### Your task
From the entries that follow, copy each line in which "This" appears.

*** Block opens ***

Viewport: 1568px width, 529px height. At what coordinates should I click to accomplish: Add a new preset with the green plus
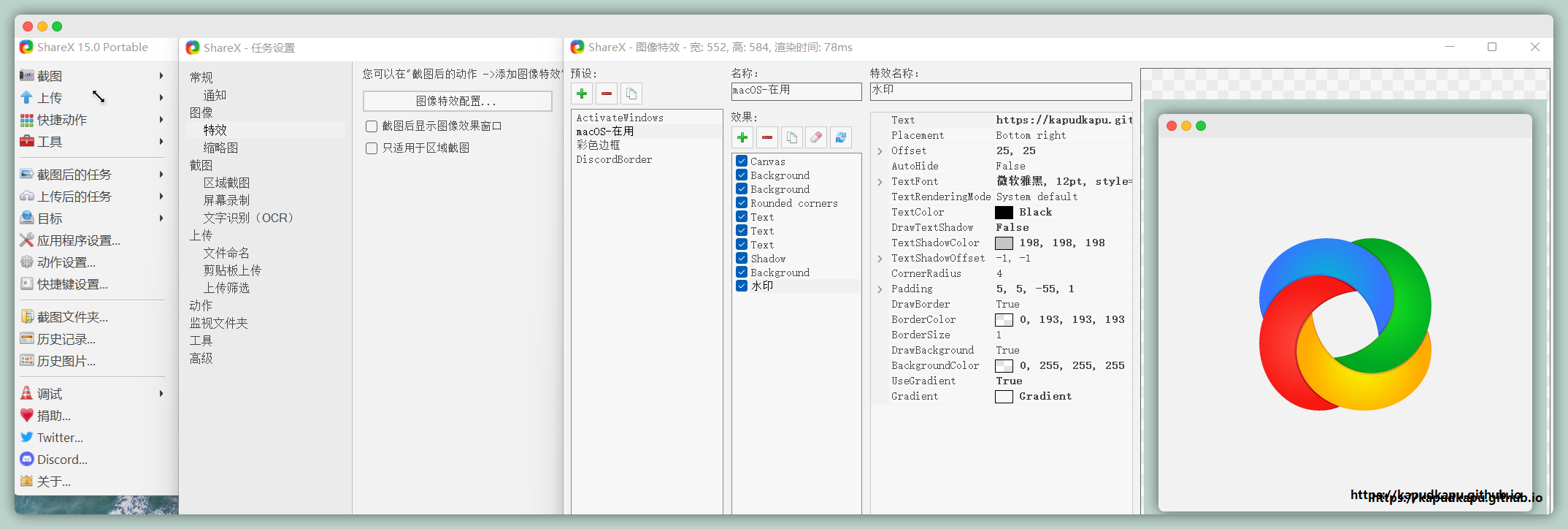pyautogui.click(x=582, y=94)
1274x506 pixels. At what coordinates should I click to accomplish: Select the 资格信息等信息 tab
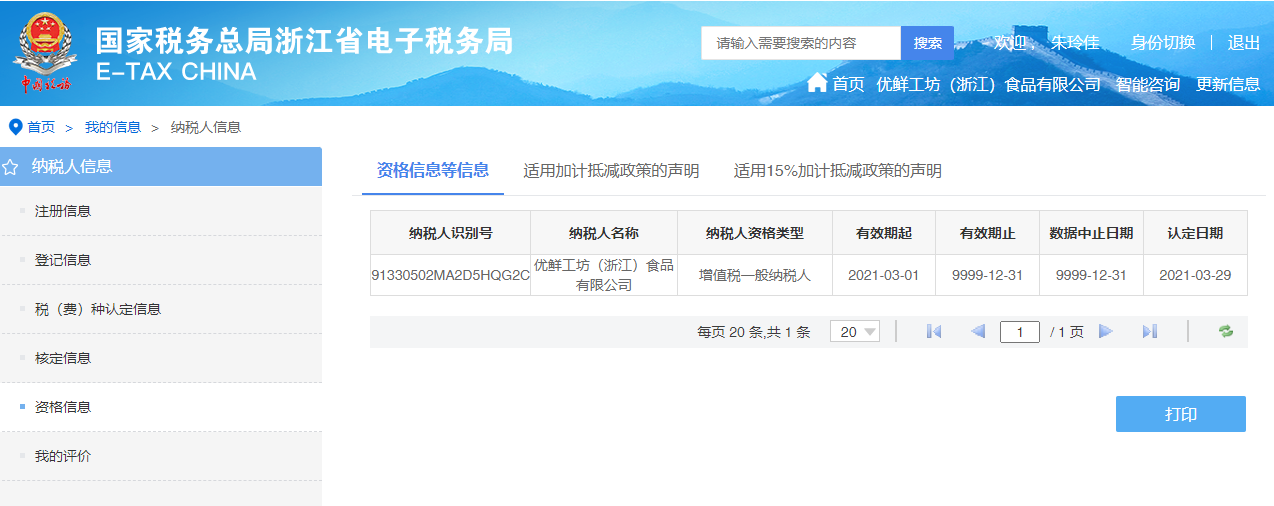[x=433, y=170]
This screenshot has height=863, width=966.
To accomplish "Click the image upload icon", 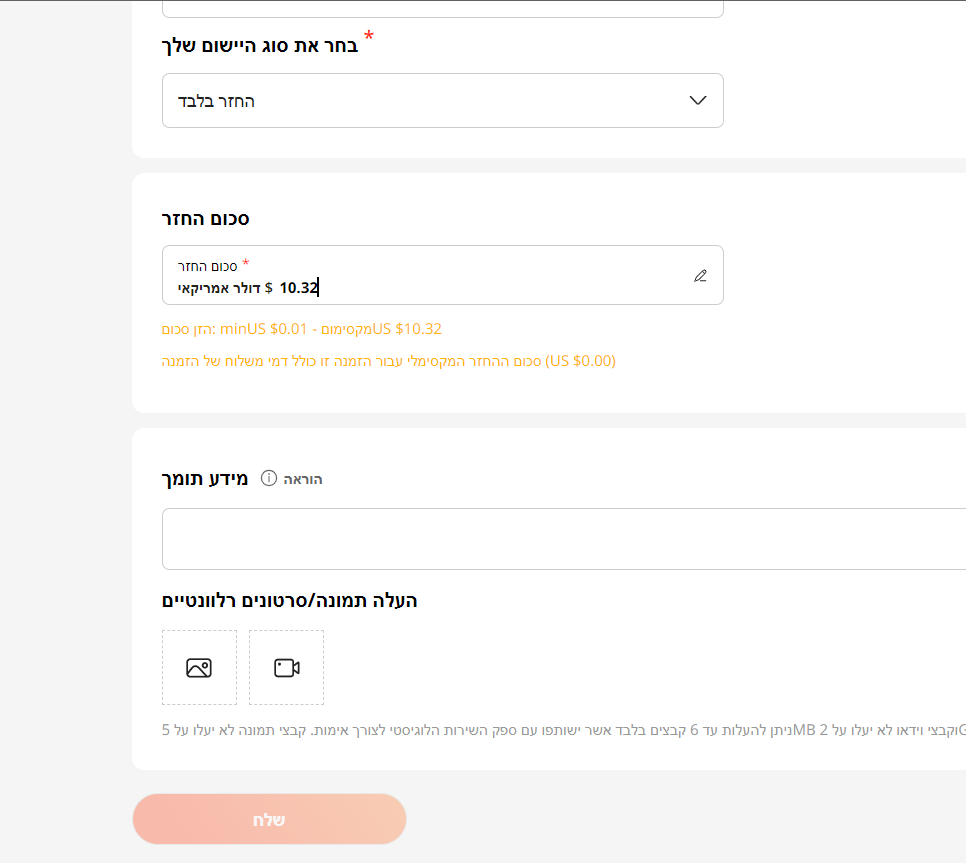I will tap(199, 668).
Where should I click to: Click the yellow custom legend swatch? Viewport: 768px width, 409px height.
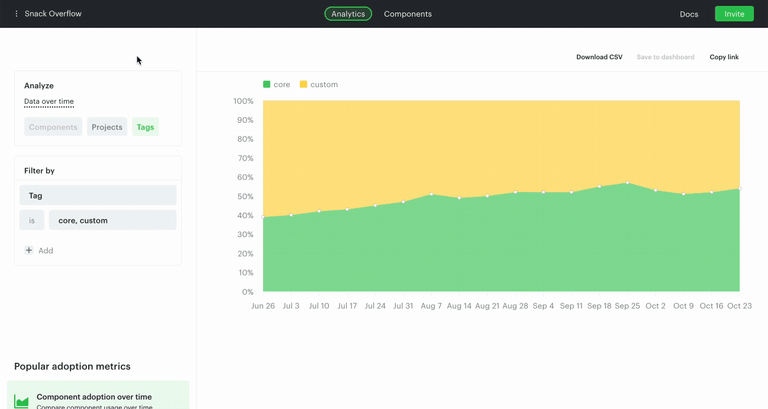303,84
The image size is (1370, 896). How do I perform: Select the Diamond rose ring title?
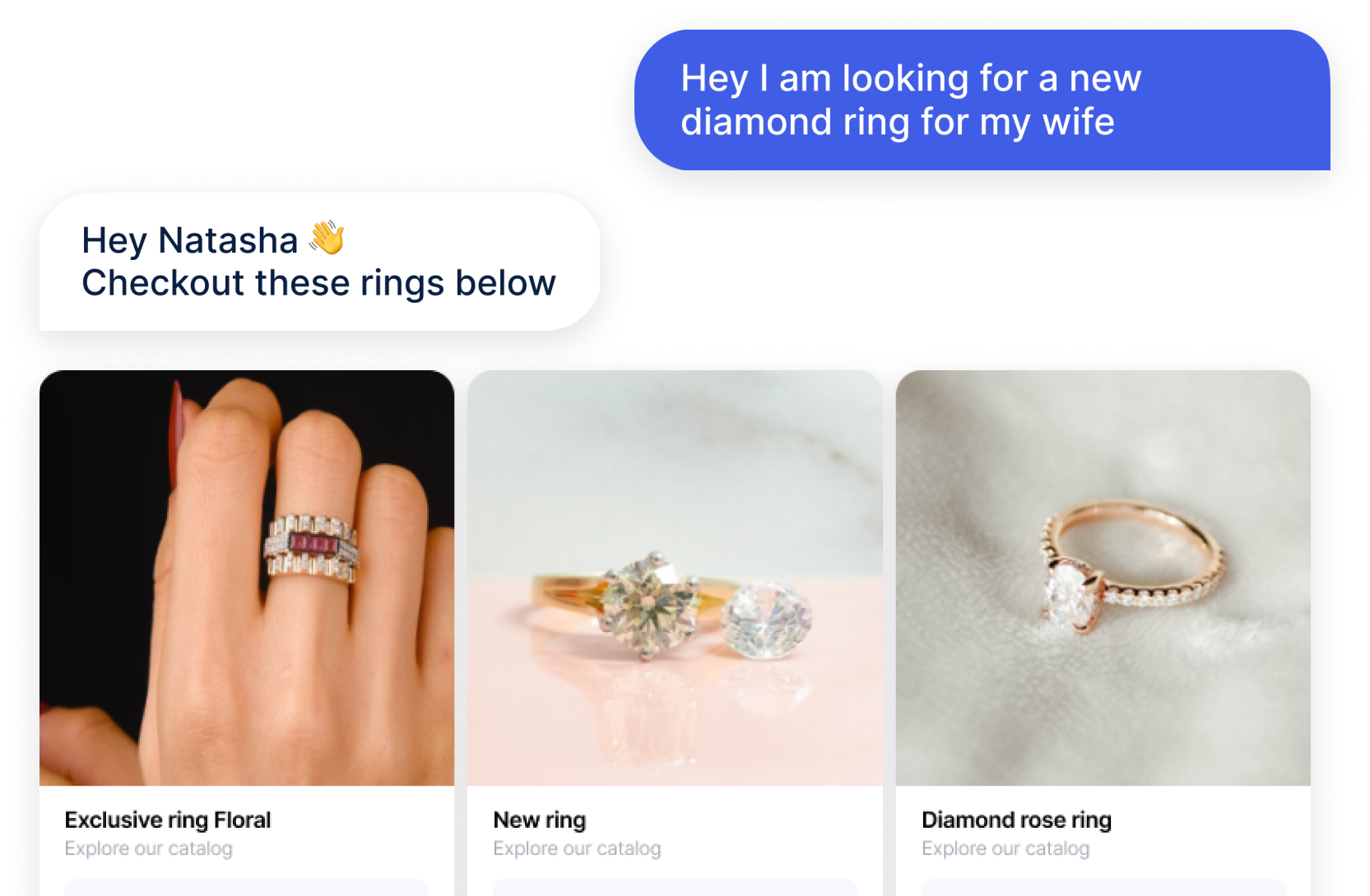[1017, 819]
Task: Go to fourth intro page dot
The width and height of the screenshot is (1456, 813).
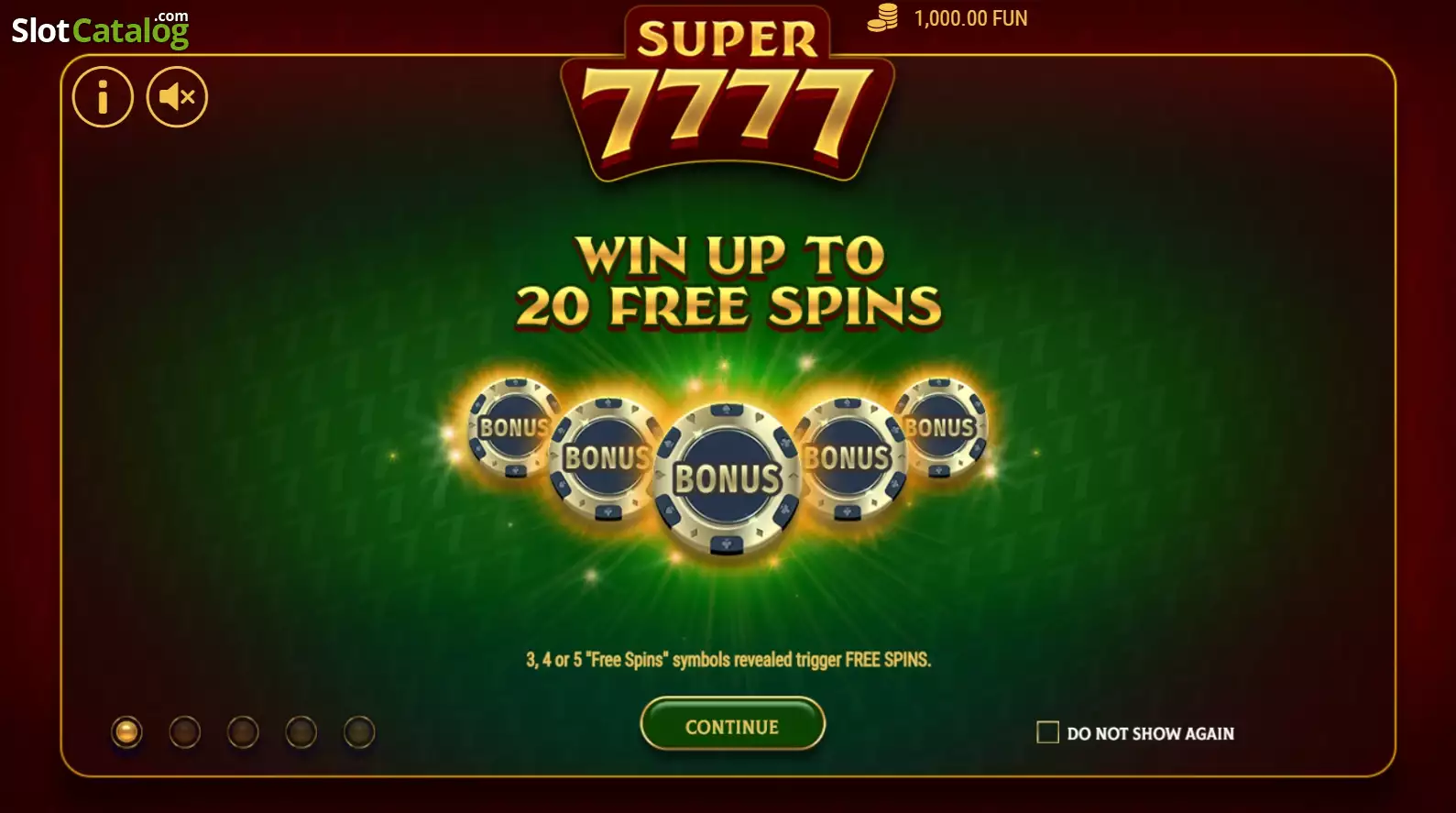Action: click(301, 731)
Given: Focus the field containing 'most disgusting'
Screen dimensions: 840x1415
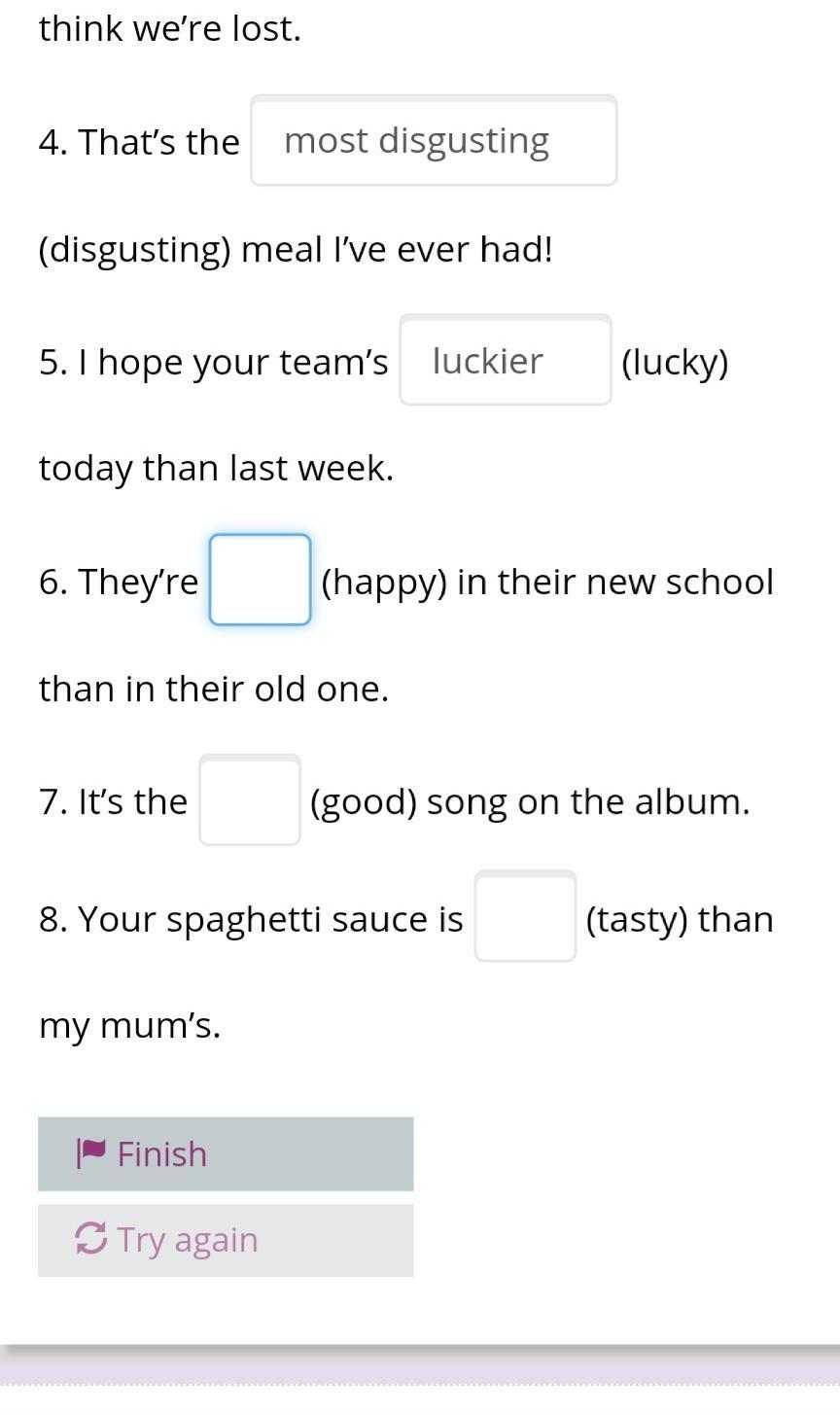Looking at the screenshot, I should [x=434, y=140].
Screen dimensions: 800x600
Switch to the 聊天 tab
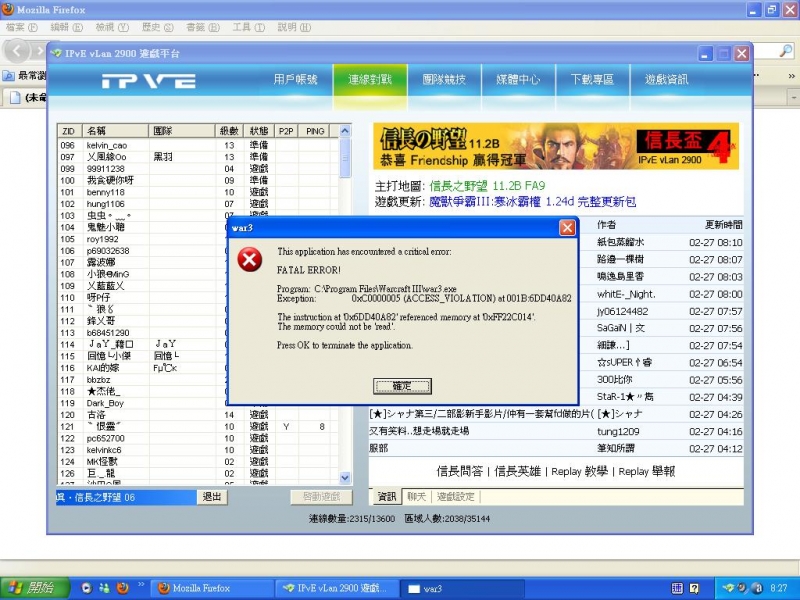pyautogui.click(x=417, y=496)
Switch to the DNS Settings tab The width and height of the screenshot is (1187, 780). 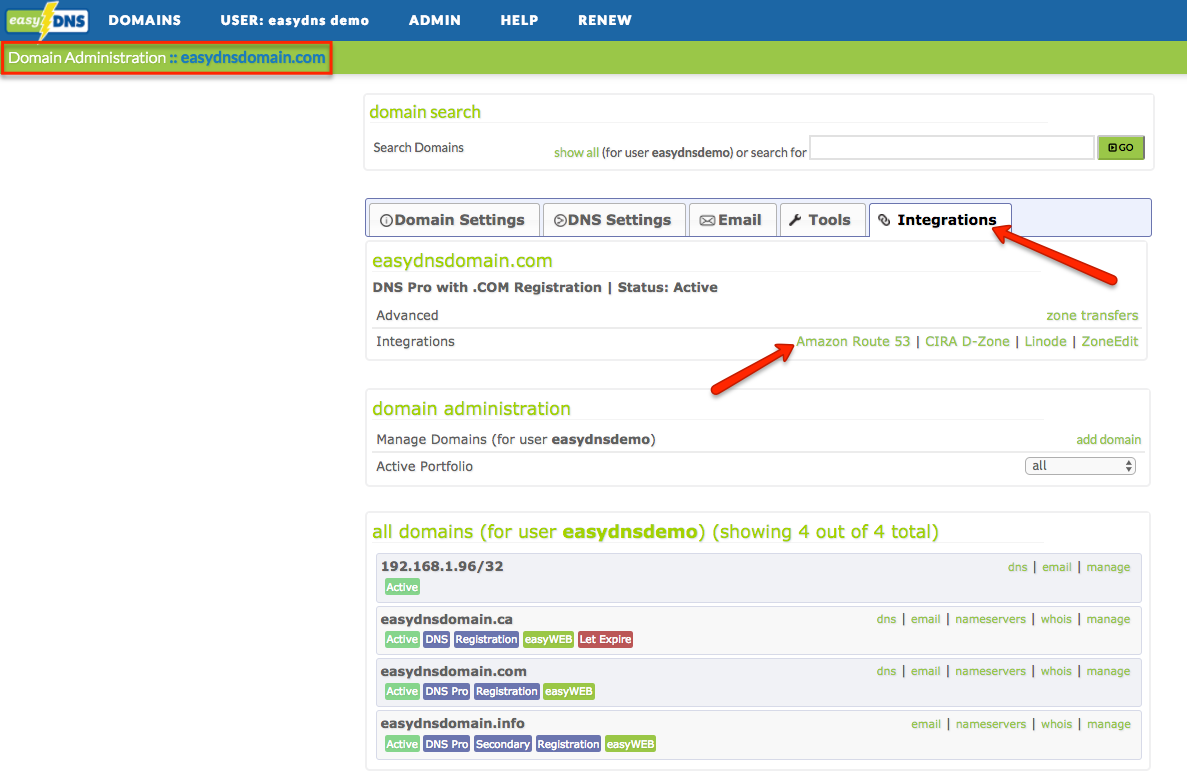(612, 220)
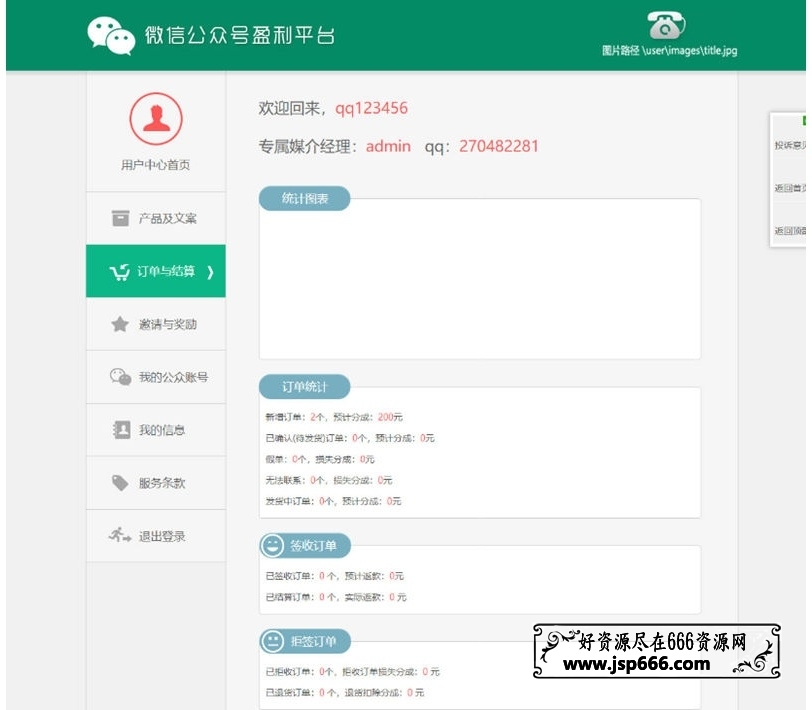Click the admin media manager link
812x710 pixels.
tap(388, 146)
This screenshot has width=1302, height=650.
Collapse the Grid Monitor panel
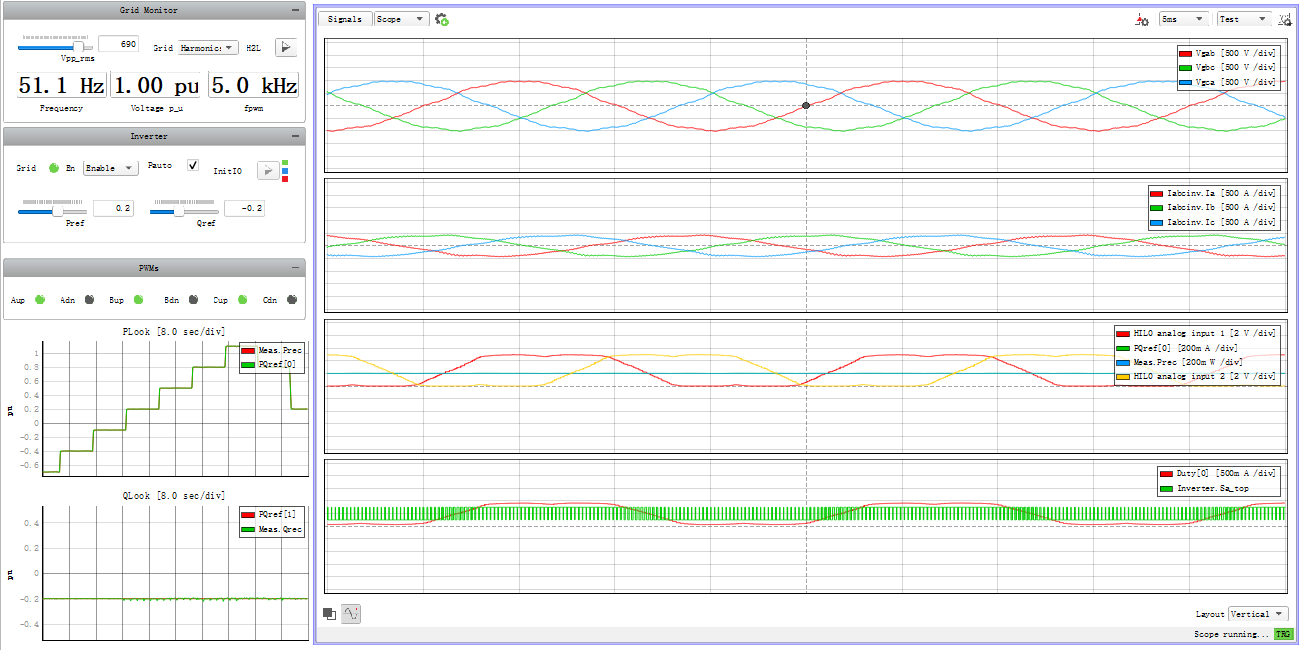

*** Block closes ***

### Expected answer
This screenshot has height=863, width=966.
This screenshot has width=1302, height=650.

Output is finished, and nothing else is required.